Littell, como Thomas Mann, fez
do seu personagem um doutor. No caso, em Direito. Muito apropriado que um
doutor em Direito, leitor de Kant, tenha aceitado alegremente ser um carrasco
da SS. O próprio Doutor Fausto encarnado. O que choca no nazismo não é que o
populacho, sempre infame e de instintos baixos e primitivos, tenha tido as
rédeas do poder. Não! Foram os sofisticados intelectuais que aderiram sem peias
ao irracionalismo homicida que redundou na hecatombe da II Guerra Mundial.
[Importa observar que no
Brasil algo semelhante tem acontecido com a nossa classe letrada em relação ao
PT. Alegremente deram sua adesão e seu consentimento. Por sorte este partido
não teve forças para o terceiro mandato de Lula e não conseguiu governar o
Estado de São Paulo, o que impediu até agora a tentação autoritária de governar
por decreto. Mas o anseio para estar acima do bem e do mal não é escondido
pelos petistas e é questão de tempo e oportunidade que se sintam à vontade para
negar os valores elementares da civilização. Como na Alemanha, a adesão dos
letrados se deu em simultâneo com a adesão dos empresários. Por isso que não há
oposição no Brasil, como não houve oposição a Hitler.]

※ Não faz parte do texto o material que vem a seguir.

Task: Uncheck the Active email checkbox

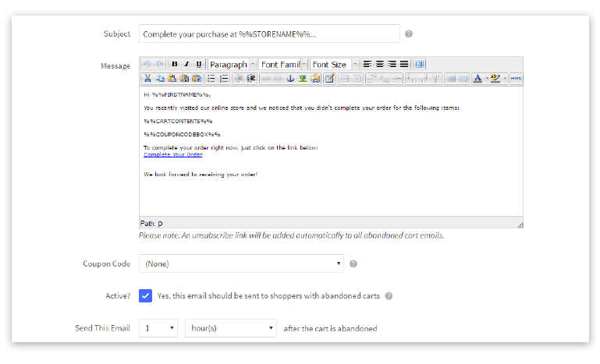Action: [x=145, y=296]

Nos últimos anos tenho tentado
me dar uma resposta para essa questão da perda dos valores civilizacionais, o
mergulho no irracionalismo genocida. A resposta que encontrei está no âmbito da
filosofia política, com o respectivo desdobramento no campo do Direito. O corte
essencial se deu no Renascimento, com a emergência do Estado nacional, e a
Reforma, que deificou o direito positivo. A reviravolta na ciência política,
desde Maquiavel, levou à superação do direito natural. Desde então a fonte do
Direito deixou de ser transcendente para se escorar unicamente no poder do
príncipe. Esse foi o declínio civilizacional que abriu caminho para todos os
crimes amparados nas razões de Estado, que temos visto desde as guerras
religiosas.
O abandono do direito natural
consolidou-se nos juristas do século XVII, especialmente com Hobbes e Grocius.
Então a expressão direito natural passou a designar algo diverso do que até
então se entendia por ela. A fonte do Direito foi transferida para a razão, o
que equivale a dizer: para o príncipe. O golpe final veio com a democracia de
voto universal, que deu às massas o poder de demandar seus preconceitos e
instintos baixos para o governante, que se viu na contingência de procurar
atende-las. Governar deixou de ser a busca do bem comum para ser o cultivo das
multidões insaciáveis.
O fim da II Guerra Mundial
levou a que juristas e filósofos meditassem sobre o totalitarismo. Era preciso
responder: como foi possível? No plano conservador a resposta foi dada
adequadamente por Eric Voegelin e Leo Strauss: o ponto estava no positivismo
jurídico e o caminho de volta à civilização levava ao retorno ao direito
natural. Foram derrotados pela corrente alternativa, a que vinha do
jus-naturalismo de Hobbes e Locke: pela tese dos direitos humanos. A ironia é
que as boas intenções liberais que tentaram conter a lama negra do
totalitarismo com essa perfumaria já estavam derrotadas pela empolgação da tese
pelos radicais de esquerda, que fizeram dos direitos humanos panfletos
telegráficos para subverter a ordem liberal e restaurar o cinismo do
positivismo jurídico com toda pompa. Viu-se, na segunda metade do século XX, o
triunfo das teses do partido revolucionário, primeiro nas organizações
multilaterais, como a ONU, depois pela paulatina substituição da legislação de
cada país por sua forma jurídica uniformizadora em escala planetária.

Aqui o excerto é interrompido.